Thyroidectomy indications and techniques US Medical PG Question 10: A 62-year-old man comes to the physician for a follow-up examination after having been diagnosed with stage II adenocarcinoma of the left lower lung lobe without evidence of distant metastases 1 week ago following an evaluation for a chronic cough. He has hypertension and type 2 diabetes mellitus. He has smoked one pack of cigarettes daily for the past 40 years. His current medications include metformin, sitagliptin, and enalapril. He is 177 cm (5 ft 10 in) tall and weighs 65 kg (143 lb); BMI is 20.7 kg/m2. He appears lethargic. Vital signs are within normal limits. Pulse oximetry shows an oxygen saturation of 98%. Examination shows inspiratory wheezing at the left lung base. The remainder of the examination shows no abnormalities. A complete blood count and serum concentrations of electrolytes, creatinine, glucose, and liver enzymes are within the reference range. Spirometry shows an FEV1 of 1.6 L. The diffusing lung capacity for carbon monoxide (DLCO) is 66% of predicted. Which of the following is the most appropriate next step in the management of this patient?
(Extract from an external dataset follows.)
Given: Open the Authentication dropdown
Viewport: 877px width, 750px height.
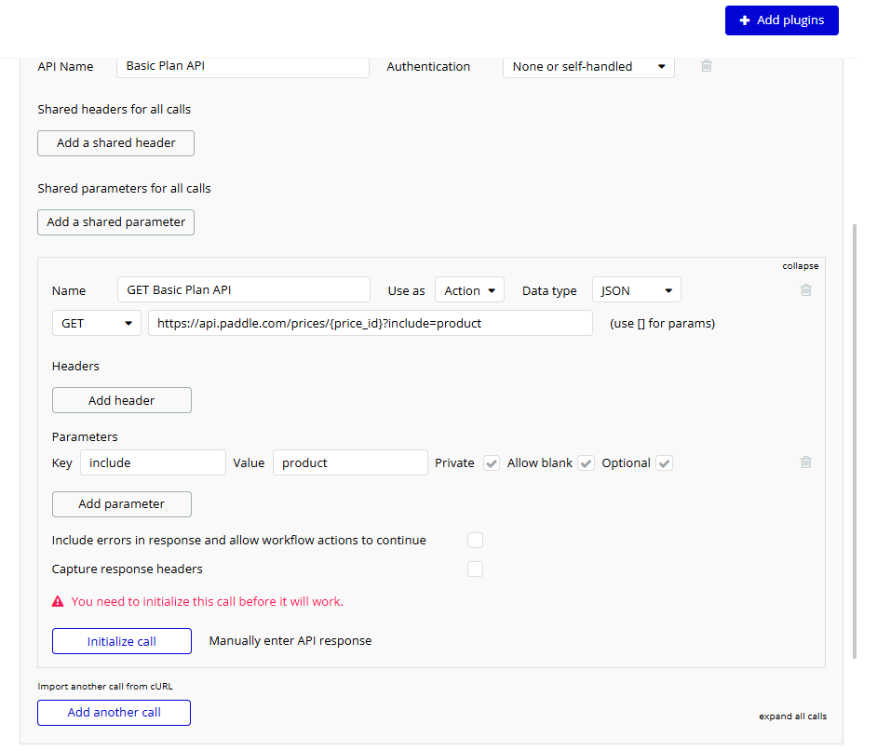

- A. Schedule lobectomy (Correct Answer)
- B. Administer cisplatin and vinorelbine
- C. Schedule a wedge resection
- D. Administer cisplatin and etoposide
- E. Radiation therapy
Thyroidectomy indications and techniques Explanation: ***Schedule lobectomy***
- The patient has **stage II non-small cell lung cancer (adenocarcinoma)** without distant metastases, making surgical resection with **lobectomy** the treatment of choice for curative intent.
- While pulmonary function is somewhat impaired (FEV1 and DLCO), his overall status, age, and normal labs suggest he can likely tolerate the procedure.
*Administer cisplatin and vinorelbine*
- This combination is a common regimen for **adjuvant chemotherapy** following surgical resection in certain stages of NSCLC, or for advanced unresectable disease.
- It is not the primary treatment for a resectable stage II cancer; **surgery is preferred for cure**.
*Schedule a wedge resection*
- A **wedge resection** (sublobar resection) is typically reserved for patients with very small, peripheral tumors or those with severe comorbidities that preclude lobectomy due to poor pulmonary function.
- Given the patient's stage II disease and potentially curative intent, a **lobectomy is generally preferred** for better oncologic outcomes.
*Administer cisplatin and etoposide*
- This chemotherapy regimen is more commonly used for **small cell lung cancer (SCLC)** or for some advanced NSCLC cases, not typically for resectable stage II adenocarcinoma as a primary treatment.
- Even if used in NSCLC, it would usually be in the context of advanced disease or as part of a neoadjuvant/adjuvant approach with surgery, not as a standalone initial treatment for resectable disease.
*Radiation therapy*
- **Radiation therapy** is often used for inoperable tumors, for patients who refuse surgery, or as an adjuvant treatment.
- For a resectable stage II NSCLC, **surgery offers the best chance for cure**, making radiation therapy alone less appropriate as the first-line definitive treatment strategy.